> Exercise: Find the lines below that contain the string "will", count them, and give only the number.

> Exercise materials:
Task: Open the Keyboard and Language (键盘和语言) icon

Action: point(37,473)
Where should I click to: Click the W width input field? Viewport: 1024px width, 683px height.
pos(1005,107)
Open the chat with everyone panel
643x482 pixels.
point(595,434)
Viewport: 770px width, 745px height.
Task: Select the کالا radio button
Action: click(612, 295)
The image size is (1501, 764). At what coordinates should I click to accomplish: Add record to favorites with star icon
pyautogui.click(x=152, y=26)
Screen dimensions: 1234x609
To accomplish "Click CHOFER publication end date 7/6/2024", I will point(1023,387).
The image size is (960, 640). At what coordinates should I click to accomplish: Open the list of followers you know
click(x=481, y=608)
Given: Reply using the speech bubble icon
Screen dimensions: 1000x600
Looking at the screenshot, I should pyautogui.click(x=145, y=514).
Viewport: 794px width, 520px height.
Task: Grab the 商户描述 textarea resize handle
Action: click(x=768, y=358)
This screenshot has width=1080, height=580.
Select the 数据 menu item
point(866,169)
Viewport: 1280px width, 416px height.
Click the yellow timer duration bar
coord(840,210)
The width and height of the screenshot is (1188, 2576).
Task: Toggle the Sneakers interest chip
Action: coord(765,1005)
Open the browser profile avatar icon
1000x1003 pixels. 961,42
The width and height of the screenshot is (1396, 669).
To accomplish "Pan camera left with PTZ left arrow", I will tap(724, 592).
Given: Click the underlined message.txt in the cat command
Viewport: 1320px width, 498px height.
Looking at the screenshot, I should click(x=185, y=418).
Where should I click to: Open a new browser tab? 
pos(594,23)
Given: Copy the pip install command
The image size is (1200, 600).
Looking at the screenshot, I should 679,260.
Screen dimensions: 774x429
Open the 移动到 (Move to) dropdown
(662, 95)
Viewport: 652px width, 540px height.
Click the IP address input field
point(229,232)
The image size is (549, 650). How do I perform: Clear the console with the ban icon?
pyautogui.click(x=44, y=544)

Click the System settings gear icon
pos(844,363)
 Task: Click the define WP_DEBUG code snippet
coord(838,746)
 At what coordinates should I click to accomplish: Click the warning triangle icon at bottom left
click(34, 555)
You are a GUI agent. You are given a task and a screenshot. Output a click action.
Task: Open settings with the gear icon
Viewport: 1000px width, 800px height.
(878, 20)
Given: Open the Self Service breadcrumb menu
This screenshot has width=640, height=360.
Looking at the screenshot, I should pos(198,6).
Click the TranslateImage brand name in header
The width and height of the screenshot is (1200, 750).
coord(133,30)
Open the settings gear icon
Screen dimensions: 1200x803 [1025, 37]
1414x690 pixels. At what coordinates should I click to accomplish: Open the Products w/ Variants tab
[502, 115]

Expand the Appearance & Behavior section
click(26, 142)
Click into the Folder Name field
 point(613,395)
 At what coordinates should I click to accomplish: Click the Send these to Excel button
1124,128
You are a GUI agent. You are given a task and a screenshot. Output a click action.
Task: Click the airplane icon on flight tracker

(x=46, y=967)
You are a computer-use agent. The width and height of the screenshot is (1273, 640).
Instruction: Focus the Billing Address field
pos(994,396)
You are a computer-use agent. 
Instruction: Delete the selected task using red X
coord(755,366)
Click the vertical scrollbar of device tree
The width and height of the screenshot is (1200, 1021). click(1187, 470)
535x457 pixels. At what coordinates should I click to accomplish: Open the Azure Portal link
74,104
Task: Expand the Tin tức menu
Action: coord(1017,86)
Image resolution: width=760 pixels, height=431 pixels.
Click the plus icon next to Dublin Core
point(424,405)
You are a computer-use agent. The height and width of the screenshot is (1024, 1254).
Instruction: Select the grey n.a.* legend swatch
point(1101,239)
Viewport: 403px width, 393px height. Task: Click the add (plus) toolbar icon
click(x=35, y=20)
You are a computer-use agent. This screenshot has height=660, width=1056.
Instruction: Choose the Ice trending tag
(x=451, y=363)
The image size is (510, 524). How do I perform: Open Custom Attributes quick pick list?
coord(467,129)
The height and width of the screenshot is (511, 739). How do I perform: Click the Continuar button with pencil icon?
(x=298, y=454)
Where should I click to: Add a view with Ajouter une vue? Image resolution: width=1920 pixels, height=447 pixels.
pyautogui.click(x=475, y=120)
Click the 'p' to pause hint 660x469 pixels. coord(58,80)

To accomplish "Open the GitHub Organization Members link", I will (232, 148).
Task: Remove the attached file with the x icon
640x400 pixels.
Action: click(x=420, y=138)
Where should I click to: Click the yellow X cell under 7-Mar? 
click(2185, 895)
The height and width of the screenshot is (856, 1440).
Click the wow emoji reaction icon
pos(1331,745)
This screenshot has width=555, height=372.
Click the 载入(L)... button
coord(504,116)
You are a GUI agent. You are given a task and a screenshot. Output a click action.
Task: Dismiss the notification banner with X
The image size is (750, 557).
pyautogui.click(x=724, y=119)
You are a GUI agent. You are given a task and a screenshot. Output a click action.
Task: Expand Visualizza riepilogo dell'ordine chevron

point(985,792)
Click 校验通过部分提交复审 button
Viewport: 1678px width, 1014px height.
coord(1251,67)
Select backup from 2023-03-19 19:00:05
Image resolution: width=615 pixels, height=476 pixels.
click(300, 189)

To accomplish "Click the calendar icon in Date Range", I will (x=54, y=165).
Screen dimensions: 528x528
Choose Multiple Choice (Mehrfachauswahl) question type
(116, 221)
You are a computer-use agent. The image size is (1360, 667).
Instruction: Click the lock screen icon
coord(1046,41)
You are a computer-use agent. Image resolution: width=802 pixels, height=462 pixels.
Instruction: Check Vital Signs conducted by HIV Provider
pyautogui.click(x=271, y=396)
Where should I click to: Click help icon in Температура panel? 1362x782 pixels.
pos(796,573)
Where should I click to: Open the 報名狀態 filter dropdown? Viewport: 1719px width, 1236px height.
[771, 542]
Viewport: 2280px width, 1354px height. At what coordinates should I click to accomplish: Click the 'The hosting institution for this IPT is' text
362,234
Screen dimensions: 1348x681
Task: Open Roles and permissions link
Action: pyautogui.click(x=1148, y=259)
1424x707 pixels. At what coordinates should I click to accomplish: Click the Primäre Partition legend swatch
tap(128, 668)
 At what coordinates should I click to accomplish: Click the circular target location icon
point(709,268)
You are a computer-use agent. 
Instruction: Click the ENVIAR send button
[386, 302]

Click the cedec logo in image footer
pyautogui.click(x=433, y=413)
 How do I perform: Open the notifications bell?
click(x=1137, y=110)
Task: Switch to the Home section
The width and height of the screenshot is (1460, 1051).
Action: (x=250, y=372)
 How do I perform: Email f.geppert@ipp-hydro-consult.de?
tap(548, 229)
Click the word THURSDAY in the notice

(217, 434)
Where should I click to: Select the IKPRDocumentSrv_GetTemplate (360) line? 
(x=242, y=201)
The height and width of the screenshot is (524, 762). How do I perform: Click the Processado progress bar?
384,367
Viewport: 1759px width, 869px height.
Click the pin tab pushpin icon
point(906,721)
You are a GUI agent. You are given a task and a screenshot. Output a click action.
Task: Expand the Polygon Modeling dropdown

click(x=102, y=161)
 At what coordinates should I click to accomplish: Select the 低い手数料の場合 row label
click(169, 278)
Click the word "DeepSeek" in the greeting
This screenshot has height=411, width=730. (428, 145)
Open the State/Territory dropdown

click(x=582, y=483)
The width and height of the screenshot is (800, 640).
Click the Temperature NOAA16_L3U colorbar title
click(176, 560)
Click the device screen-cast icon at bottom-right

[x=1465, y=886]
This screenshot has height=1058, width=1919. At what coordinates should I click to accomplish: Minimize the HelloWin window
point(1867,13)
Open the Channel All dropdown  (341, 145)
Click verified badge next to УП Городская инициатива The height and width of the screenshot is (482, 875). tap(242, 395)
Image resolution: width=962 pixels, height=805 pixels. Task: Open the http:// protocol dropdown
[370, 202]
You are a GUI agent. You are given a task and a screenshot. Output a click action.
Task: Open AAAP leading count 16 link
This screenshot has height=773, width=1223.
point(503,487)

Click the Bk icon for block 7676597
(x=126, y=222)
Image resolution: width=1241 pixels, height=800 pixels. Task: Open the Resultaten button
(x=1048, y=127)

> Task solution: 4